For marketers, “optimization” stands out as being at the top of the list in a field that is practically built on buzzwords. Not an awful term, really. It’s undoubtedly a goal that marketers pursue frequently. The issue is that optimizing isn’t truly the objective. In what direction are you optimizing? That is the aim.
We frequently focus our optimization efforts on KPIs that are easy to see in a dashboard, such as reduced CPCs, higher lead volumes, or other metrics. But quality is often absent from optimization efforts. Not only can the quality of campaigns be improved, but also that of leads, sales and marketing collaboration, and customer experience. How can we begin focusing on quality rather than the conventional metrics? The response is scoring.
We’ll discuss lead and conversion score in this piece, as well as how you can start using it in your company to promote quality over number.
What Is Scoring, Exactly?
In order to make better conclusions regarding the data set, scoring is fundamentally about taking qualitative features and turning them into something concrete and quantifiable. It may become increasingly difficult for marketers to see possibilities and patterns in the deluge of data as they have access to more and more data. In order to make more precise and methodical selections, scoring is a method of segmenting audiences based on precise numbers that are constructed from fuzzily defined attributes.
Traditionally, the term “scoring” relates to “lead scoring,” or the process of giving prospects’ traits and behaviors numerical ratings in order to make it easier for Marketing to move leads on to Sales. Is this lead prepared to speak with sales, is the purpose of this tool. in order to distinguish between those who are qualified and regarded ready to buy—or at least contemplating it—versus those who still need more time or are just browsing material. To rate a lead’s quality, you can use their visitation or conversation history or even straightforward information like whether they subscribe to your emails.
However, for contemporary marketers, a traditional inbound lead funnel isn’t the only place where we can use scoring to influence our performance. There are chances for scoring to influence various touchpoints in the customer journey thanks to new marketing tactics including Account Based Marketing (ABM), Conversational Marketing, and Omnichannel Communications.
There are two common types of scoring:
Tags use contextual information to segment an audience. usually a word or phrase that serves as a quick cue.
An audience is segmented based on its position within the larger audience on a numerical scale. frequently used as a range, such as 0–5, or 0–100, to display weight.
Any internal process where segmenting by quality or urgency improves operational decision making can benefit from scoring’s added value and efficiency. Multiple scoring implementation options are available with this sample martech stack:
- Conversation qualification score of 0–3 for chat (Drift, Intercom) to automatically sync conversations with your CRM.
- Lead score is a CRM & Automation (HubSpot, Marketo) feature that helps lead progression and sales readiness marking.
- Conversion and call scores are used to inform marketing campaigns, and automatic tags are used to start further activities in the Attribution and Conversation Management system.

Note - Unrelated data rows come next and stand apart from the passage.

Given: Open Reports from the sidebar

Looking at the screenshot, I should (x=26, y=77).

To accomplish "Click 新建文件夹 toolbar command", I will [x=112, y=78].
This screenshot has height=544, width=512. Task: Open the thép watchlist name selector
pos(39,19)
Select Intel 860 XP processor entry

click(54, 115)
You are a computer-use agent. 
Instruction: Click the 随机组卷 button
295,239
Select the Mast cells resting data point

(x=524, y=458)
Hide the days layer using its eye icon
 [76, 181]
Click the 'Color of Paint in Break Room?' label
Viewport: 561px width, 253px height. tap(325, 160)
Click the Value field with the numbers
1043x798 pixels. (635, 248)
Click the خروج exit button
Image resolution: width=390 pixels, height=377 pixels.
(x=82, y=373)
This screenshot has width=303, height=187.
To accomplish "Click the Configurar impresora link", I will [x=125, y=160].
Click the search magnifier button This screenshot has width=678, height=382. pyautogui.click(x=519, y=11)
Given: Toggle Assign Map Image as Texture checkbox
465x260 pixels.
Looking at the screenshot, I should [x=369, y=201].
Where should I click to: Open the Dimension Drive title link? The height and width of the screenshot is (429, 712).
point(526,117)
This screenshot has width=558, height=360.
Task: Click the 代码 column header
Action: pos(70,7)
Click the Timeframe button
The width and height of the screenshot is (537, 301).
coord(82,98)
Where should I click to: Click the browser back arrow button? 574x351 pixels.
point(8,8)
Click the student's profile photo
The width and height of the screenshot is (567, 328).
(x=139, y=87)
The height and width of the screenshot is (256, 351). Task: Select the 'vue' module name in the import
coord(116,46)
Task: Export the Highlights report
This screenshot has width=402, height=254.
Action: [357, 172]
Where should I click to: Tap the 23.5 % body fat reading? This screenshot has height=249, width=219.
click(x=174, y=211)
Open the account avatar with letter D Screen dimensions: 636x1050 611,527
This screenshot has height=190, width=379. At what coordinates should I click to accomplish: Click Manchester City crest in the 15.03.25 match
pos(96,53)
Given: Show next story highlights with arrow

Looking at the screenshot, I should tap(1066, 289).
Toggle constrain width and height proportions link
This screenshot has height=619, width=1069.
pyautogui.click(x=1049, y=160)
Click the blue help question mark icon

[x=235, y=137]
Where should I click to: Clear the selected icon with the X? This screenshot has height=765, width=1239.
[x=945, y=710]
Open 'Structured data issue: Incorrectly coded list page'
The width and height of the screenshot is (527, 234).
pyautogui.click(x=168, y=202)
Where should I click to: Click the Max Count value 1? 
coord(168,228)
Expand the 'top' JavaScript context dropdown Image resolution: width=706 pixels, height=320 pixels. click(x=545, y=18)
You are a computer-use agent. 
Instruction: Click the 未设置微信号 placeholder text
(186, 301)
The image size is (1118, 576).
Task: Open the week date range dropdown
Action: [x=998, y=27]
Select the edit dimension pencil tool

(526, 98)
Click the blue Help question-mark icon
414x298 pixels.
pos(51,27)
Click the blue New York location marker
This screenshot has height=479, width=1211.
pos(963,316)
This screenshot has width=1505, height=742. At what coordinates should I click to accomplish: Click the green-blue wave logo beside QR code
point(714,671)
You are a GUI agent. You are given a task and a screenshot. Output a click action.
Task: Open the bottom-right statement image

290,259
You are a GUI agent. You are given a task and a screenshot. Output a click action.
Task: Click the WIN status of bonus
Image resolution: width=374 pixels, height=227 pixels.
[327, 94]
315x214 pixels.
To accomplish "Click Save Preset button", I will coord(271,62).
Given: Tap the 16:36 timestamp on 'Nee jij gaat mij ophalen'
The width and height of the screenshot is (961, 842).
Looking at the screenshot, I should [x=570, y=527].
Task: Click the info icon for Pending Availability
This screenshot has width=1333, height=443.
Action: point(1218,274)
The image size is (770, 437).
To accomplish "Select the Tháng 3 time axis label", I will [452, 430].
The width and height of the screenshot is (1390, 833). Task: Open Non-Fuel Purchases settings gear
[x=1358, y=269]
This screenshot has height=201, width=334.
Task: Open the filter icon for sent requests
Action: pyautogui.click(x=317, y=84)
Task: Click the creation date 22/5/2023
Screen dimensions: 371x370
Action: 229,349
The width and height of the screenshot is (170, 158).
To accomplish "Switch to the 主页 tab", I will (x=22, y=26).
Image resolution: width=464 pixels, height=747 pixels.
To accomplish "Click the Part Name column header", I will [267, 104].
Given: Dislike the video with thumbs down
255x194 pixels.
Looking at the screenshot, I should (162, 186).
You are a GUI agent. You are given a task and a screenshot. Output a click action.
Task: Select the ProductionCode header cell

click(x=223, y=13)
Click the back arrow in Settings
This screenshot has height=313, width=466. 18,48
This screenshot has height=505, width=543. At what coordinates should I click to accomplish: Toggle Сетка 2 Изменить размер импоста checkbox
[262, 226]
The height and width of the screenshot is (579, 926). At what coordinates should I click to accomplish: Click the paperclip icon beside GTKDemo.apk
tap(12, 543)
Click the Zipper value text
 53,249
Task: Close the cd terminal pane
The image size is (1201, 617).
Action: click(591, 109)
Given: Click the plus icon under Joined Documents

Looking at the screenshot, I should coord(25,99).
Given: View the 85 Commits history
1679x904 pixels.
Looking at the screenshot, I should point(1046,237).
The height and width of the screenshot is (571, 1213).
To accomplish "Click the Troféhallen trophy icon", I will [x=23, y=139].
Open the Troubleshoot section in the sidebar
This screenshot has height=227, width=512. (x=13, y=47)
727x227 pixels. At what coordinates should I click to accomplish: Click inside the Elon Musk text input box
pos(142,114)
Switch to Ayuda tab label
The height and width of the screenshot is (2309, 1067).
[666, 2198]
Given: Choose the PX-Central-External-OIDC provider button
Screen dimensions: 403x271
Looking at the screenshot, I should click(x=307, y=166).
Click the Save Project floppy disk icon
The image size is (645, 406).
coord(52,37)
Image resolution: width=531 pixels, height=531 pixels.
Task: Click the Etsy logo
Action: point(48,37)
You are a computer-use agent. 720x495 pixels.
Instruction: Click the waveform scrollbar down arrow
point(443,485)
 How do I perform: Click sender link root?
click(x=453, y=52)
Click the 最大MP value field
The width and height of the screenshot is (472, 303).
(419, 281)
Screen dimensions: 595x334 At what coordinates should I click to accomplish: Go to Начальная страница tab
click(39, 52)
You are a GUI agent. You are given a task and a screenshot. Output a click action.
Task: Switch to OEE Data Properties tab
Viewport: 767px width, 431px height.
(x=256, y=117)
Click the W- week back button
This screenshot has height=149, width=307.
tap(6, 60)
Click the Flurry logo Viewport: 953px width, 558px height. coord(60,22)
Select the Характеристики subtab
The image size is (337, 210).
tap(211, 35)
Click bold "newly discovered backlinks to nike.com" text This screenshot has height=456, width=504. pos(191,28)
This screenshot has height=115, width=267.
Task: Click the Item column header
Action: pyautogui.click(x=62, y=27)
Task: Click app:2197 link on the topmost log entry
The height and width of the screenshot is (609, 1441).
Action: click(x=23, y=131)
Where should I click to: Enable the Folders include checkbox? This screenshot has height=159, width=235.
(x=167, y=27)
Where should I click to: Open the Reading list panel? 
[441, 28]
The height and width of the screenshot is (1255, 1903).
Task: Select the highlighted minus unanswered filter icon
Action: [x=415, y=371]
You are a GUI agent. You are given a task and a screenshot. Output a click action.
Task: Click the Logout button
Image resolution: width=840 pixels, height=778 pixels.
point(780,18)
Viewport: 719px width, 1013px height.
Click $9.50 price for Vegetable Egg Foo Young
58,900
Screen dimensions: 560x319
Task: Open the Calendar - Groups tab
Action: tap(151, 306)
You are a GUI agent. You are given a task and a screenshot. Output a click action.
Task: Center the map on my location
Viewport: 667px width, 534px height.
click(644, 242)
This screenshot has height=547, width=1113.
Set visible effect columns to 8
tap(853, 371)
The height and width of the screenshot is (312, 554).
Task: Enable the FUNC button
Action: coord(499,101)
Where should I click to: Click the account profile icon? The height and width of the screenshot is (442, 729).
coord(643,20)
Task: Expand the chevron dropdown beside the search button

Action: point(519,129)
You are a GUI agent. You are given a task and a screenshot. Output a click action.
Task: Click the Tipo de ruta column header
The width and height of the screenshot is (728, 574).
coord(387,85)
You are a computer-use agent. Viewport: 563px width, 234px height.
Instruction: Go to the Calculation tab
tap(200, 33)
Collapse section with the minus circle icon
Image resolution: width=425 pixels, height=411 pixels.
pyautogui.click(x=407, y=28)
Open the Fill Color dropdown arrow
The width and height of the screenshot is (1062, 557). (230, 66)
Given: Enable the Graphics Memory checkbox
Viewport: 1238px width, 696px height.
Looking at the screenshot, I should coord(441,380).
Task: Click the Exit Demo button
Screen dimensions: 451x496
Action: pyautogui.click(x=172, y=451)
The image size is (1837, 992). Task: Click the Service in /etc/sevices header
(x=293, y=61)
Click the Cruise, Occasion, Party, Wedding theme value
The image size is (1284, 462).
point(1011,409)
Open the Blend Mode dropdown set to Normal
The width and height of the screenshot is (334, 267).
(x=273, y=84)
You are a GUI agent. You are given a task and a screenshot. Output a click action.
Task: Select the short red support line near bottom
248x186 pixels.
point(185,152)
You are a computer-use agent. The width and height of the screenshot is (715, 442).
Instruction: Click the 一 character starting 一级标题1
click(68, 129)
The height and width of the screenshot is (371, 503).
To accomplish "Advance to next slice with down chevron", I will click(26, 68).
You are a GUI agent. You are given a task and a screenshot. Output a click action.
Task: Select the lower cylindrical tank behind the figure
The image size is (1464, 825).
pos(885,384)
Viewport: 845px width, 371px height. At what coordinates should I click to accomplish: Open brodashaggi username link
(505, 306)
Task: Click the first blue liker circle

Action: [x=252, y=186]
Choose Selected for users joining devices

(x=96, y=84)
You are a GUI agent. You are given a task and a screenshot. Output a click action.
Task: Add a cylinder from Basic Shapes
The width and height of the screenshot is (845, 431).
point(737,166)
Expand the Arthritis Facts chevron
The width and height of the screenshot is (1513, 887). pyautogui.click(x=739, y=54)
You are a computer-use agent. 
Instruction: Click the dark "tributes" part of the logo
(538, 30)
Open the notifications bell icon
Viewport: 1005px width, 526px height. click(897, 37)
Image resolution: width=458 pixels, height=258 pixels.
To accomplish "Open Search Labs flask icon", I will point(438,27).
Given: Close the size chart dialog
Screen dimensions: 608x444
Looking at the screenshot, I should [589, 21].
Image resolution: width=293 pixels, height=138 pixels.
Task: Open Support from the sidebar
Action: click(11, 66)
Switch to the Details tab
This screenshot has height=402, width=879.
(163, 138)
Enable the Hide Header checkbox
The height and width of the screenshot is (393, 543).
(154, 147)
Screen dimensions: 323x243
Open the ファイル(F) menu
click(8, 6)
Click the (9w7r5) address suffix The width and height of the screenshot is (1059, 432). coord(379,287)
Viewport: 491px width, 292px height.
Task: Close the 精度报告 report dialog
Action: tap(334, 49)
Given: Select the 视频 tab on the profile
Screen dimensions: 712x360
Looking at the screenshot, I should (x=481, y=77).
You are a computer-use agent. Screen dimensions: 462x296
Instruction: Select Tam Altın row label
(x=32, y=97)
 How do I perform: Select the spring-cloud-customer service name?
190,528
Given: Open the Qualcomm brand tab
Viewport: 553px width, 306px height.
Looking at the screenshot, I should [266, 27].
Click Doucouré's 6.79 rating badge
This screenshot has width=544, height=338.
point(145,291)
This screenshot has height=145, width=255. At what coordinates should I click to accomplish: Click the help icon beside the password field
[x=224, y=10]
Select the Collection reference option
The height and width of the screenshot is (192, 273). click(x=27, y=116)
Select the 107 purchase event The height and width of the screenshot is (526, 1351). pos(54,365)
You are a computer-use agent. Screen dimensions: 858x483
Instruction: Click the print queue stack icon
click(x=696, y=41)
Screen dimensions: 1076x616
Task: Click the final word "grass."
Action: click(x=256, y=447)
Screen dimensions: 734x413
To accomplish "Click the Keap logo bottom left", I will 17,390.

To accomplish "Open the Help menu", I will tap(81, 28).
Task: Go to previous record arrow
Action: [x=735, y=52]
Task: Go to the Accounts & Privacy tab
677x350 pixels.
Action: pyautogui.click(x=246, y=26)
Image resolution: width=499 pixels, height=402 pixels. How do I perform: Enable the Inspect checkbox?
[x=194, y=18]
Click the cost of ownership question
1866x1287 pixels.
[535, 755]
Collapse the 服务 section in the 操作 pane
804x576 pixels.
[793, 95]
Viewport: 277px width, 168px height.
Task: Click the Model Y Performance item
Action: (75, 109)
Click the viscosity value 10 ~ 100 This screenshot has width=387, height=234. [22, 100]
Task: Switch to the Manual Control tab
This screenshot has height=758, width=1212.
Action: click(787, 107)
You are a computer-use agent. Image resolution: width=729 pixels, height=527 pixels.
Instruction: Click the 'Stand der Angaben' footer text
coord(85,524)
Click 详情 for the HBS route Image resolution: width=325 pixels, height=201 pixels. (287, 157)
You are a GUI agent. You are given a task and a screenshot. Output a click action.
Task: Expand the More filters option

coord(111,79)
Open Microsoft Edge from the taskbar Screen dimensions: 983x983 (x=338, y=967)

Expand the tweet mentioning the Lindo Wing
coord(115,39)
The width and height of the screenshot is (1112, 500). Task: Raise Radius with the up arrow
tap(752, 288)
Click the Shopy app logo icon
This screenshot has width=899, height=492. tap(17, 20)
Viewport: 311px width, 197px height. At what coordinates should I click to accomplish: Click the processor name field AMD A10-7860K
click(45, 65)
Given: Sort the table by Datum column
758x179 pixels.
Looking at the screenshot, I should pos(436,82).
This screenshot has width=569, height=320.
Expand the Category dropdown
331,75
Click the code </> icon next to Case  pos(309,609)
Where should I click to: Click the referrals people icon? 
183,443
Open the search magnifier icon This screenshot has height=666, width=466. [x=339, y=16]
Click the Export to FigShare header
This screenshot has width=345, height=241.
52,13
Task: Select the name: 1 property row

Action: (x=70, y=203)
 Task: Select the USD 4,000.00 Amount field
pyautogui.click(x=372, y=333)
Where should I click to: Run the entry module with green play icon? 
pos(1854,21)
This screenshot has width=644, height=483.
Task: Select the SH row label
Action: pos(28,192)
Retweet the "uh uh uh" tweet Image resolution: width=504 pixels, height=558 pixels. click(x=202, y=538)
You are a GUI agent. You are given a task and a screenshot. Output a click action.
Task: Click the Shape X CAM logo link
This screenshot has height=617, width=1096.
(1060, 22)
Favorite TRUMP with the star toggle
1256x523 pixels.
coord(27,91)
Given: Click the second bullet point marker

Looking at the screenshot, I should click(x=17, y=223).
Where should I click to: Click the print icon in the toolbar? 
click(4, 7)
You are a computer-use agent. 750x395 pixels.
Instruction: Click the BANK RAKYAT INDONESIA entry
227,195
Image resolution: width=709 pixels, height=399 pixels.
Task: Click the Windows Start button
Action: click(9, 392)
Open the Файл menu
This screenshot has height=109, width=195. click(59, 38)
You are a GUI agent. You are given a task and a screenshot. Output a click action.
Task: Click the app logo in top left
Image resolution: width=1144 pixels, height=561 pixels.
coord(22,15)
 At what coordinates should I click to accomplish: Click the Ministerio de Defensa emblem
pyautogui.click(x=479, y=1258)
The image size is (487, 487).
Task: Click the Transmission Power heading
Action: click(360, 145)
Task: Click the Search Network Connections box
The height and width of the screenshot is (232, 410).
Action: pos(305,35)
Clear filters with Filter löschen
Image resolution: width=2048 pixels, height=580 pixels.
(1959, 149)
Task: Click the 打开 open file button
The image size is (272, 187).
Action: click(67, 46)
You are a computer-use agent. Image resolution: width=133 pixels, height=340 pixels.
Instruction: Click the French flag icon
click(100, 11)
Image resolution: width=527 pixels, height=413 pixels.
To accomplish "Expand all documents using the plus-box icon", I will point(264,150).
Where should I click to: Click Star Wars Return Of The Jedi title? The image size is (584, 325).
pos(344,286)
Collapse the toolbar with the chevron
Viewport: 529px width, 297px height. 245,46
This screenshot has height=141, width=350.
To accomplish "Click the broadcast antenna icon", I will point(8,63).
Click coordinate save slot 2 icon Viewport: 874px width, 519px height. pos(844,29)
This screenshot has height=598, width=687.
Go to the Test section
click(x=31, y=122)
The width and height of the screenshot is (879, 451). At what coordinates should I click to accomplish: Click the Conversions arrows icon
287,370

- NPS score for customer success (ChurnZero, Gainsight) to give feedback on products and brands and power automated review campaigns.
How to Create Your Scoring Framework
Setting a goal and knowing your audience are the first steps in creating effective scoring. You should create a scoring strategy that takes into account each channel while also supporting the general objectives of your team. Let’s assume that you and your sales staff have agreed on goals based on a revenue figure. Making ensuring Marketing only sends leads that Sales has a high possibility of closing could be one step on your way to achieving those objectives. This would cut down on wastage of time and money.
Which leads have a good chance of closing, how do you know? by creating a perfect consumer profile or thorough buyer personas. Gather as much data as you can. What traits do the people who buy from you typically share? What qualities do your unqualified prospects share? Data should be brought in from as many sources as your bandwidth will allow. Interviewing or surveying your clients will yield some excellent insights. Your sales team should follow suit. Ask them about any trends they’ve noticed in the responses they receive from prospects they close successfully, lose to rivals, or flag as unqualified. Utilize call records to check your presumptions and hear what clients and potential clients have to say.
A few simple things to consider are:
- Are hotmail.com email addresses more likely to belong to unqualified prospects?
- Do you have any geographic areas where you don’t conduct business? regions where you tend to get your customers?
- Company size – you probably have a specialty you can emphasize more in scoring.
- Are they opening and clicking on emails from marketers? Do they have a copy of your pricing page?
- What types of forms have they filled out, and how many?
- Have they previously called or logged on to chat with someone?